Task 1:
Answer these questions from the Port Hudson passage, one answer per line:
(a) What is the site's NRHP reference number?
(b) On what dates did the siege take place?
(c) Which city is listed as the nearest one?
Task 2: Please translate this sentence from the Port Hudson passage into Spanish: "Historical reenactments are held each year."
Task 3: Write what comes next in the passage on the Port Hudson State Historic Site, starting after its last sentence.

[[ Passage open ]]

- Location: East Feliciana Parish, Louisiana
- Nearest city: Jackson, Louisiana
- Coordinates: 30°41′36″N 91°16′33″W﻿ / ﻿30.6933°N 91.27585°W
- Governing body: Louisiana Department of Culture, Recreation, and Tourism; Office of State Parks
- Port Hudson
- U.S. National Register of Historic Places
- U.S. National Historic Landmark
- NRHP reference No.: 74002349

Significant dates
- Added to NRHP: May 30, 1974
- Designated NHL: May 30, 1974

= Port Hudson State Historic Site =

The Port Hudson State Historic Site is located on the Mississippi River north of Baton Rouge in East Feliciana Parish, Louisiana, just outside the limits of Port Hudson and in the vicinity of Jackson. The site preserves a portion of the fortifications and battle area of the longest siege in American history, during the American Civil War from May 23 through July 9, 1863. The state of Louisiana maintains the site, which includes a museum about the siege, artillery displays, redoubts, and interpretive plaques. Historical reenactments are held each year. It was designated a National Historic Landmark in 1974, significant as the first place where African-American military units fought for the Union Army under African-American field leadership.

[[ Passage closed ]]
[[ Recorded information open ]]

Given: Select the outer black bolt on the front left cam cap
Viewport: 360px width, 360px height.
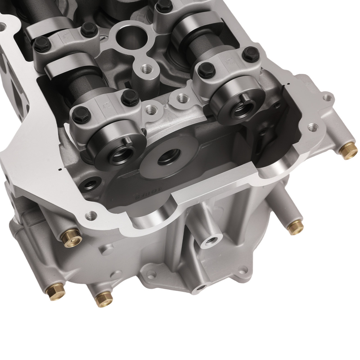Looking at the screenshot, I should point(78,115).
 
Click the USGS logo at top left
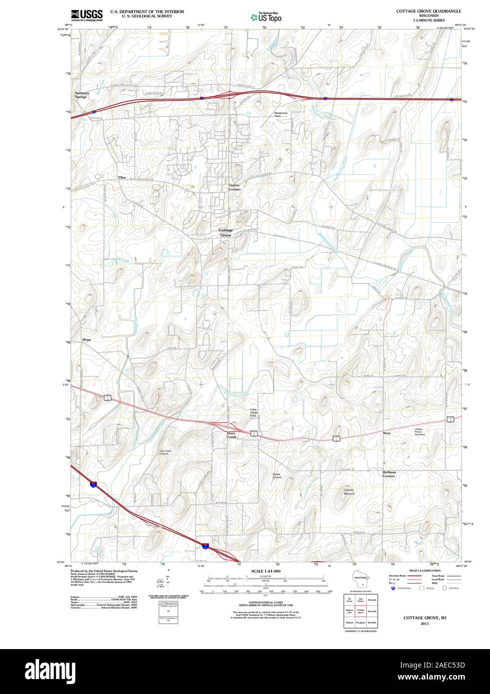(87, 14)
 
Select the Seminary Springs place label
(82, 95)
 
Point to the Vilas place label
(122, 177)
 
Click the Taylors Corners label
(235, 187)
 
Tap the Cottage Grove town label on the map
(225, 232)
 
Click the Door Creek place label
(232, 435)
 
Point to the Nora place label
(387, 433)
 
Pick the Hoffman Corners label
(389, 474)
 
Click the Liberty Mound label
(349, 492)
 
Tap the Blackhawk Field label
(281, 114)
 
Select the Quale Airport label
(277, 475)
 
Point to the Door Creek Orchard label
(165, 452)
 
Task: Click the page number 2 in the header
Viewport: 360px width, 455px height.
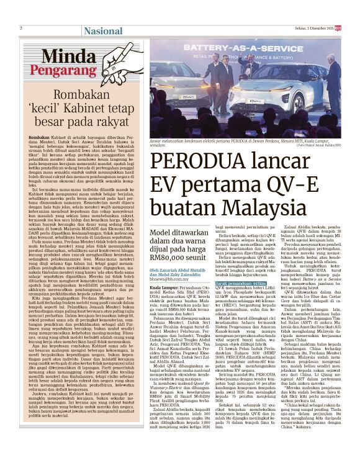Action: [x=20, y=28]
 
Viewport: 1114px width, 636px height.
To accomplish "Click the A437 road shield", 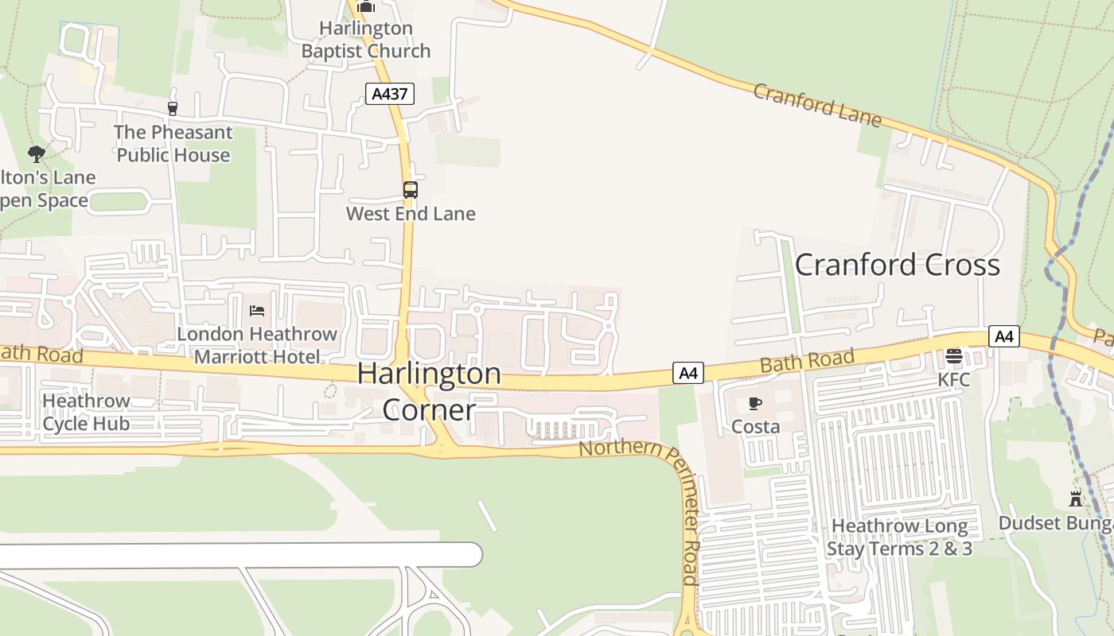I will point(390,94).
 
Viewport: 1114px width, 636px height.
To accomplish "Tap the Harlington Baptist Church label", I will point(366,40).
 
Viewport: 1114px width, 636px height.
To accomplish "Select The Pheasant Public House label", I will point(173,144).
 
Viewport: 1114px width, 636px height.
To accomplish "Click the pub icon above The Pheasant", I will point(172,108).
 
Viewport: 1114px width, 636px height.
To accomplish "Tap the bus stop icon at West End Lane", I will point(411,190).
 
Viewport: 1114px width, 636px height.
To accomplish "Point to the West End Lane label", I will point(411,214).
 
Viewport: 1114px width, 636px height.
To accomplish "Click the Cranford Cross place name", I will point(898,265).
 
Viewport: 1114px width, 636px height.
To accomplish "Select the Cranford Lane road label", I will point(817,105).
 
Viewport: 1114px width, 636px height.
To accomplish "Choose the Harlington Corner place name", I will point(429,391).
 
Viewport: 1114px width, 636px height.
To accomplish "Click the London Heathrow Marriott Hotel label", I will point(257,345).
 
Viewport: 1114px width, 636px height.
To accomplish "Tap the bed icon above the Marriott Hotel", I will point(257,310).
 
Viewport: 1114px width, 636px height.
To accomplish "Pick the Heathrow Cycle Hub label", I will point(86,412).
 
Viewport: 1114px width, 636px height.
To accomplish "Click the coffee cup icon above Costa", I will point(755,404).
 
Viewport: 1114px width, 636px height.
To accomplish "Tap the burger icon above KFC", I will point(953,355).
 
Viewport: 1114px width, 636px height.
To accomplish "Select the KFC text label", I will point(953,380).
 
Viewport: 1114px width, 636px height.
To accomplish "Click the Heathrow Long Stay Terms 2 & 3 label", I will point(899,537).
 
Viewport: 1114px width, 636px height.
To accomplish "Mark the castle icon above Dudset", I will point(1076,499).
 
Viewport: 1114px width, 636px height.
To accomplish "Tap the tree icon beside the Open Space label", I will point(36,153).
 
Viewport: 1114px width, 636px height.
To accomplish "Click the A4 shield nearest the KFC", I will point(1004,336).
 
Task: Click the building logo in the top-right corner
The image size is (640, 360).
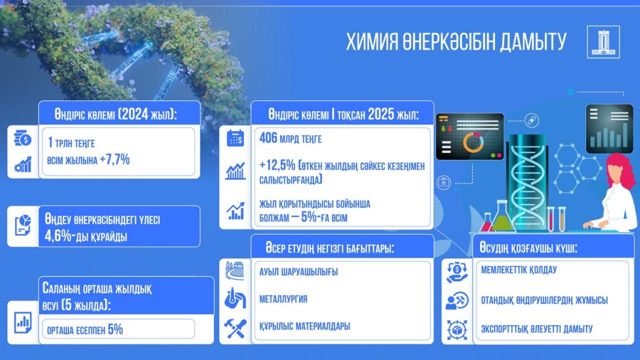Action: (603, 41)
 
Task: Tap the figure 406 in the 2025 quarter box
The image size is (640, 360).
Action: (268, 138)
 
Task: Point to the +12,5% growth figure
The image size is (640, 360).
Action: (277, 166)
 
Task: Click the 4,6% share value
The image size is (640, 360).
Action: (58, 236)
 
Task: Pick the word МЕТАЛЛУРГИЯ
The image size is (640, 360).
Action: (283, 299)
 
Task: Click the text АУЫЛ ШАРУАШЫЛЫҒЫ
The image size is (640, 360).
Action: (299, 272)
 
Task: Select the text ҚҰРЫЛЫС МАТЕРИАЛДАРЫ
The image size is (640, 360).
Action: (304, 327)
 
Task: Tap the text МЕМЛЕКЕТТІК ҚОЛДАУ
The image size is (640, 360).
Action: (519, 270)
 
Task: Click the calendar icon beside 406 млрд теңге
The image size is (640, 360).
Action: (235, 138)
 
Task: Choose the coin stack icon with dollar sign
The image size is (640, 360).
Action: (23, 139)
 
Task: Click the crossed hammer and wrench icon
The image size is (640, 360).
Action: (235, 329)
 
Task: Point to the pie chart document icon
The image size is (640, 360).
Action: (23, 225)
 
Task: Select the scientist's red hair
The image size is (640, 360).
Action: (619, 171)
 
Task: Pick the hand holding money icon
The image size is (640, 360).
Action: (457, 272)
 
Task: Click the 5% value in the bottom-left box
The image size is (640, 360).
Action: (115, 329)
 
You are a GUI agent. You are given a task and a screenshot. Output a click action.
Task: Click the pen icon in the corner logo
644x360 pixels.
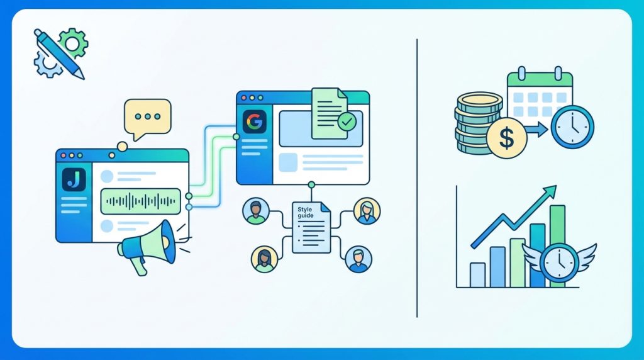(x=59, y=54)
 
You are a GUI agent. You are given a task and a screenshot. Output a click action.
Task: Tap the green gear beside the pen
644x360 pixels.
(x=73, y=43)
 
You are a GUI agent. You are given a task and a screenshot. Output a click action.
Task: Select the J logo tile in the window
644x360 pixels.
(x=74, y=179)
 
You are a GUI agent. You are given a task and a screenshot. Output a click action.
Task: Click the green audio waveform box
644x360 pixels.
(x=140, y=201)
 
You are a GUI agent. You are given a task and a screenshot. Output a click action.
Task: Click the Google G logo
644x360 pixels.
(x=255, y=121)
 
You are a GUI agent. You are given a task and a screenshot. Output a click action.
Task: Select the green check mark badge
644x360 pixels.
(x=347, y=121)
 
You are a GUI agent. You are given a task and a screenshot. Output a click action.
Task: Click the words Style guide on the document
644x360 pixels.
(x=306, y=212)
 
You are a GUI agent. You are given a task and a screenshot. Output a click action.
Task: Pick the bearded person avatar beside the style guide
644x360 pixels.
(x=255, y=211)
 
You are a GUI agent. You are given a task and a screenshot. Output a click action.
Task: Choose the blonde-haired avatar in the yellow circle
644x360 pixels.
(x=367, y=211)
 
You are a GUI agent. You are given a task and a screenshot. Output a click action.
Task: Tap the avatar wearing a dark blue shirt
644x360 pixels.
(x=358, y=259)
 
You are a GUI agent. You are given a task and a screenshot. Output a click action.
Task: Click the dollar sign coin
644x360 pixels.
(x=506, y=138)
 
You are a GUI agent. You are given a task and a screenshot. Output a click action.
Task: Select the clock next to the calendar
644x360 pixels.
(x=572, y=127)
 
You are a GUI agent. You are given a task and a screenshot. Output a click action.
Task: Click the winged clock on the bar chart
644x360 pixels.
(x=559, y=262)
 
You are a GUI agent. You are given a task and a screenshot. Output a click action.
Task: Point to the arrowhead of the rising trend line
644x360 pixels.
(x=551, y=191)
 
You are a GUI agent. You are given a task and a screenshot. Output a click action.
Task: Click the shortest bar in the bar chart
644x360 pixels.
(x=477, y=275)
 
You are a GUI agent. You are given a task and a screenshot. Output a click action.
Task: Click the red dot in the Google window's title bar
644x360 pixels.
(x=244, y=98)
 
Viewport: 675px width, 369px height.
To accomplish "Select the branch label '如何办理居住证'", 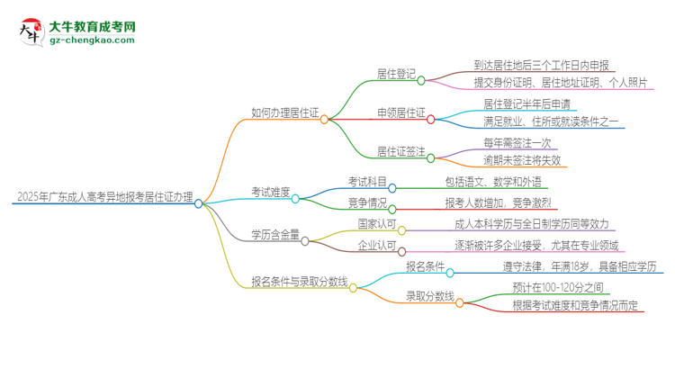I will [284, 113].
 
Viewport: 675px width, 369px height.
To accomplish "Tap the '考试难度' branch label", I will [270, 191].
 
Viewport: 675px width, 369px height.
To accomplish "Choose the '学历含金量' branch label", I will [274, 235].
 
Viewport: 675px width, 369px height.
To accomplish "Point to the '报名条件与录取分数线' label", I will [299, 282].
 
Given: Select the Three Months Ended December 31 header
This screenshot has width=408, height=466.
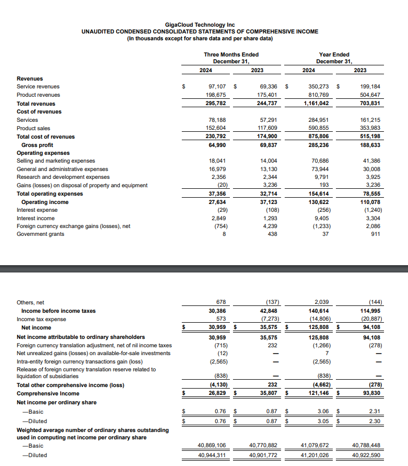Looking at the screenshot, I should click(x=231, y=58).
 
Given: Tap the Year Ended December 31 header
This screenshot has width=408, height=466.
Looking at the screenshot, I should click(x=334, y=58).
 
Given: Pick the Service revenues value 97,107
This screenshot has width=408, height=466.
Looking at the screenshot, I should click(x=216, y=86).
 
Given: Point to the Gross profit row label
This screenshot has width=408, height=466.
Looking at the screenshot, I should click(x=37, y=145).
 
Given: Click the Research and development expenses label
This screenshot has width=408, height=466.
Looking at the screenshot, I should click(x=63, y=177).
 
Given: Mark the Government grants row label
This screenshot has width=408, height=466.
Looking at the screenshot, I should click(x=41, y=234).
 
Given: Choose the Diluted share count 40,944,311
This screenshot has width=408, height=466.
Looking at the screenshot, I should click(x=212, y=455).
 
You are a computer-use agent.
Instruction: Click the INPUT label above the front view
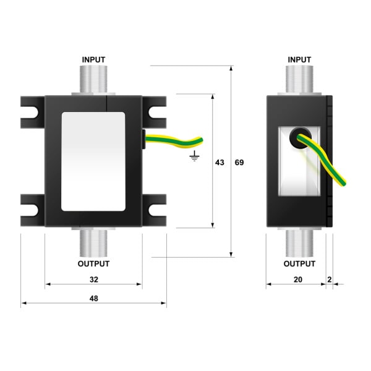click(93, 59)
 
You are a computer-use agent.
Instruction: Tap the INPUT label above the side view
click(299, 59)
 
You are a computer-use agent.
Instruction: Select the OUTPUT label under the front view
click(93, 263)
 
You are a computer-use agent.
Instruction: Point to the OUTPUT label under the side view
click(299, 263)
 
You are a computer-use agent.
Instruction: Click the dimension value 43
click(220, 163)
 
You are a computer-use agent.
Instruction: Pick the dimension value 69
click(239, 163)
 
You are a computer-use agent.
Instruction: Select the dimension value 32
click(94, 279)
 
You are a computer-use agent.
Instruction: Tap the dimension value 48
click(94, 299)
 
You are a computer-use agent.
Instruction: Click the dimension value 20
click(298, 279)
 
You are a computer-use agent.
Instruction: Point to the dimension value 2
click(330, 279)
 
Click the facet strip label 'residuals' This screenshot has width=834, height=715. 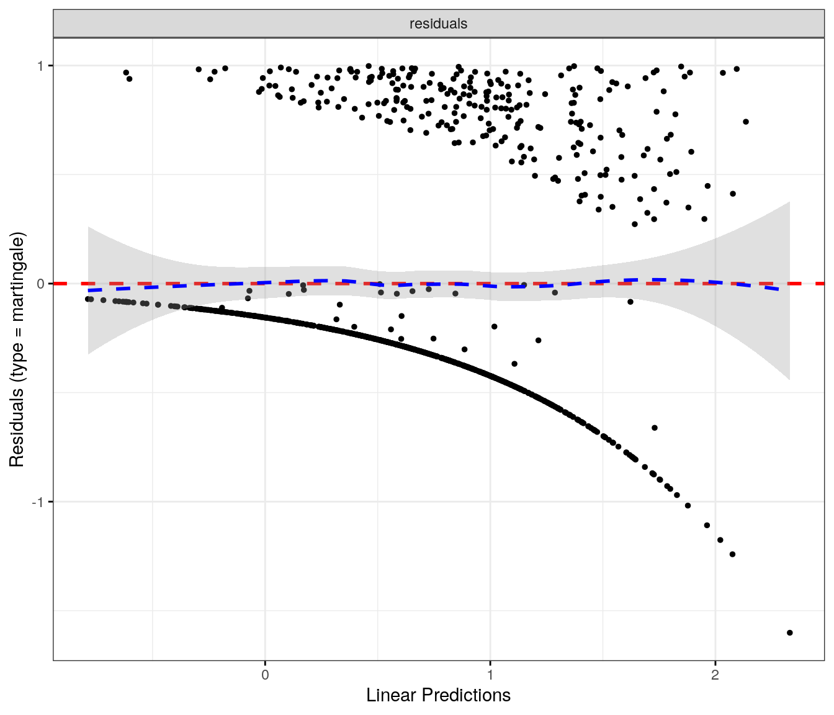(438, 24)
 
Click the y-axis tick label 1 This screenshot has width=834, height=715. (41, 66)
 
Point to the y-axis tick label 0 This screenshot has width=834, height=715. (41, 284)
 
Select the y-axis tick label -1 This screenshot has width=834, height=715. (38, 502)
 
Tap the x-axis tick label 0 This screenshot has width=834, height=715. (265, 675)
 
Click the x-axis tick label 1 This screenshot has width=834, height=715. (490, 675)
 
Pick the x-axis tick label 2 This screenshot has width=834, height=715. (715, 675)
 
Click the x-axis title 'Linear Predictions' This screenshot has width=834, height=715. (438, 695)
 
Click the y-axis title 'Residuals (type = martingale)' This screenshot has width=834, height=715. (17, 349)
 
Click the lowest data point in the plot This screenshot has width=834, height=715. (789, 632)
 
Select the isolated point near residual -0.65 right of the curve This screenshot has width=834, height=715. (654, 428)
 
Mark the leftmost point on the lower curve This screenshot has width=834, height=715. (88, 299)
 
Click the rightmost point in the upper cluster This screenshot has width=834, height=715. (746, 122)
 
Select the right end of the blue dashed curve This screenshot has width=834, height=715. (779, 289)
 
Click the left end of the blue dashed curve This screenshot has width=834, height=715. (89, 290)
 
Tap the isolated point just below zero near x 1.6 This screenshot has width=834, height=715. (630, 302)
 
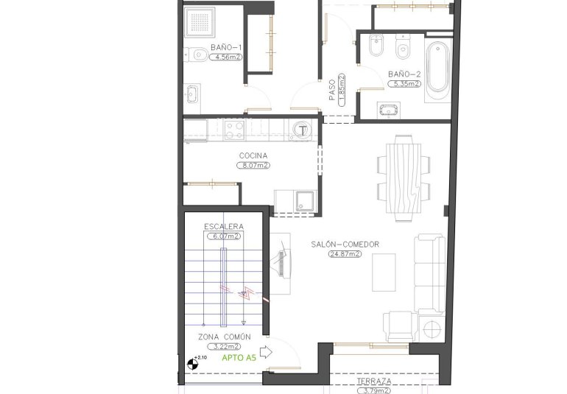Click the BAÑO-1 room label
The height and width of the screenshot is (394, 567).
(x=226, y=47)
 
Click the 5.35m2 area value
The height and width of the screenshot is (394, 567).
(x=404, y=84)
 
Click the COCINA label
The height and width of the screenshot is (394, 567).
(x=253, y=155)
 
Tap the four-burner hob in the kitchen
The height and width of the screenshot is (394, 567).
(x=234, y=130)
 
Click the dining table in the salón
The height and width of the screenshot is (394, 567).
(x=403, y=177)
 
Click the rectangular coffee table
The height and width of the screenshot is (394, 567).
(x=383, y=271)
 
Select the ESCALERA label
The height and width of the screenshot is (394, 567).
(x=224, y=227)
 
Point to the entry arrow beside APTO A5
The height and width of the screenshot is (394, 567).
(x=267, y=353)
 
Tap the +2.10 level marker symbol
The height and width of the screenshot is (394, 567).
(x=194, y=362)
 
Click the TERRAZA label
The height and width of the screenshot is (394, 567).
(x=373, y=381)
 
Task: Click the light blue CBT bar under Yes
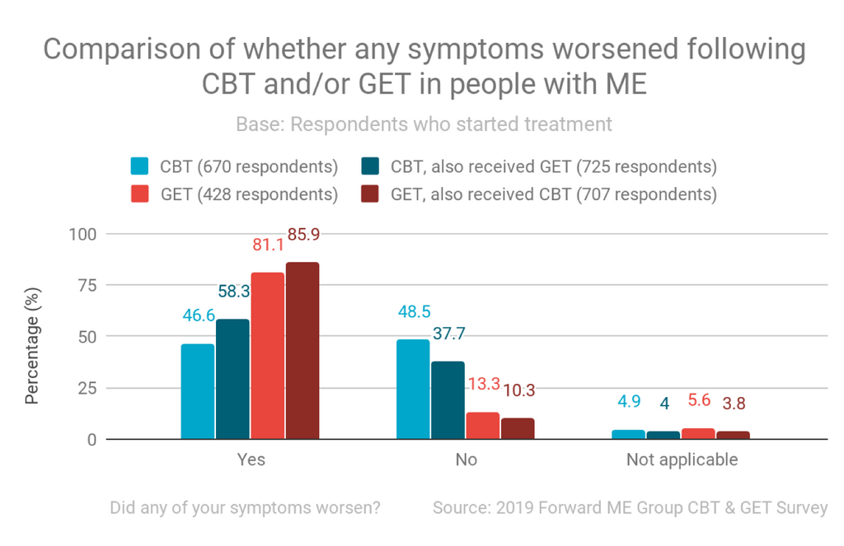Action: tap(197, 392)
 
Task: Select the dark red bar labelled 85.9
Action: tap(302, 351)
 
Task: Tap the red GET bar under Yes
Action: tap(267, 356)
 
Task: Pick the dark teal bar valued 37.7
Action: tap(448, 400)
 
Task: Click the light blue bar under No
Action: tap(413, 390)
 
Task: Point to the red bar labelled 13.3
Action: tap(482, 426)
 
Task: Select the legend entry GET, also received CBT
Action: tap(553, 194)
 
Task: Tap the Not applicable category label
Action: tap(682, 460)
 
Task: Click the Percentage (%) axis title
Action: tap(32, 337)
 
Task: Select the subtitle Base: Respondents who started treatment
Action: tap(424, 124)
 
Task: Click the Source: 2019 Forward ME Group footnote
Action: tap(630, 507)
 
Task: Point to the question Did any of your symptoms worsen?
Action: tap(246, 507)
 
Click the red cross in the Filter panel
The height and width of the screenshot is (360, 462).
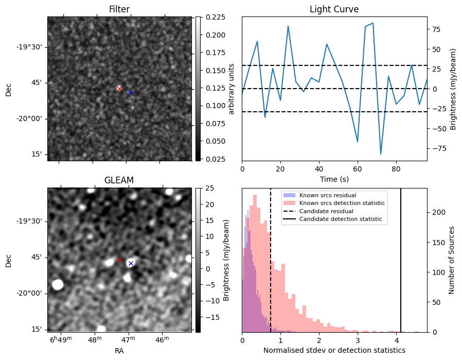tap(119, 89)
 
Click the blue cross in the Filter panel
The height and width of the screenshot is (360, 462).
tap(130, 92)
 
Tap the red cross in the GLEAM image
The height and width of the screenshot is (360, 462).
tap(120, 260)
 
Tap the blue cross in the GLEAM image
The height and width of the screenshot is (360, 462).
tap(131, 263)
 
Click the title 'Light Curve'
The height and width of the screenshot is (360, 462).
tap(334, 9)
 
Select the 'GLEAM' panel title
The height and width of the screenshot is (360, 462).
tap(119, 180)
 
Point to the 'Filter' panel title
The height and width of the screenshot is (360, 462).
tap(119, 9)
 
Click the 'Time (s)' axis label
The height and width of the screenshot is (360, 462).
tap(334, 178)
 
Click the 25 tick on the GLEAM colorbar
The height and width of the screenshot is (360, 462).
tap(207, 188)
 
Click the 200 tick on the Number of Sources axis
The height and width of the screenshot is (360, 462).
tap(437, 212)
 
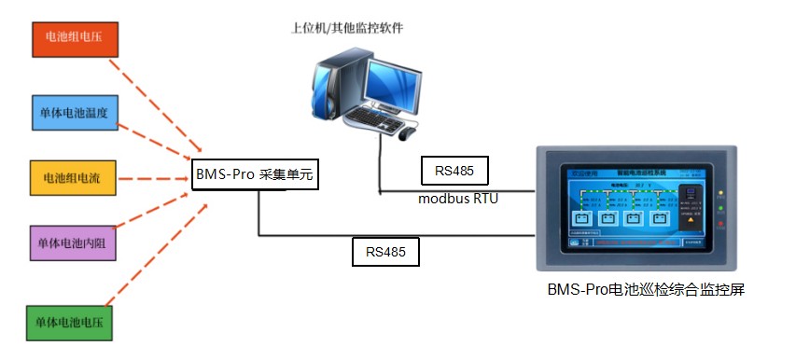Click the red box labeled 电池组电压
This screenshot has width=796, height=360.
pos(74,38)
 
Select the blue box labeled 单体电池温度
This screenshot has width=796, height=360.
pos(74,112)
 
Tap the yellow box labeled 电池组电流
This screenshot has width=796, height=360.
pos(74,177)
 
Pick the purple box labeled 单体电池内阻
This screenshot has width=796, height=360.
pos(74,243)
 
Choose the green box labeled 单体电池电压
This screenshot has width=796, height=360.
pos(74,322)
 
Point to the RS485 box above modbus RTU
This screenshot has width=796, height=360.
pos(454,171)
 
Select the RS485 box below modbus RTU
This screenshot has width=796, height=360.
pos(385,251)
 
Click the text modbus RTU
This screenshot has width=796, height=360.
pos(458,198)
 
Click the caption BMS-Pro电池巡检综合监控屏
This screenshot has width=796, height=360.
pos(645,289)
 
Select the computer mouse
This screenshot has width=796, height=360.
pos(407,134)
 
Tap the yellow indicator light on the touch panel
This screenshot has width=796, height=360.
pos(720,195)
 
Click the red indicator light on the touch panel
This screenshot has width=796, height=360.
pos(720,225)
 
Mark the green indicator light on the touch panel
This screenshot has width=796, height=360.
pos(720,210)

[[ Recorded information closed ]]

Exercise response 1:
(a) 74002349
(b) May 23 through July 9, 1863
(c) Jackson, Louisiana

Exercise response 2: Cada año se realizan recreaciones históricas.

Exercise response 3:
==Description==
Port Hudson State Historic Site is located north of the community of Port Hudson, on the west side of United States Route 61. The property of the site extends west to Thompson Creek, and is bounded on the north by Sandy Creek and partly on the south by Foster Creek. This area forms a terrace about 65 to 80 ft above the creeks, with twisting and steep terrain that made for a natural defensive position, and is where Union Army forces were dug in. The area immediately to the southwest of Foster Creek has similar terrain, and is where Confederate defensive positions were located. These positions were but a small portion of the total offensive and defensive positions, which entirely ringed the community, and included artillery emplacements overlooking the nearby Mississippi River.

An addition of 256 acre to the site was made possible by The Conservation Fund using its Battlefield Revolving Fund established by grants from The Gilder Foundation and contributions from a number of partners, including the American Battlefield Trust.

Port Hudson National Cemetery, where many dead of the siege were buried, is located about 6 mi to the south, in East Baton Rouge Parish.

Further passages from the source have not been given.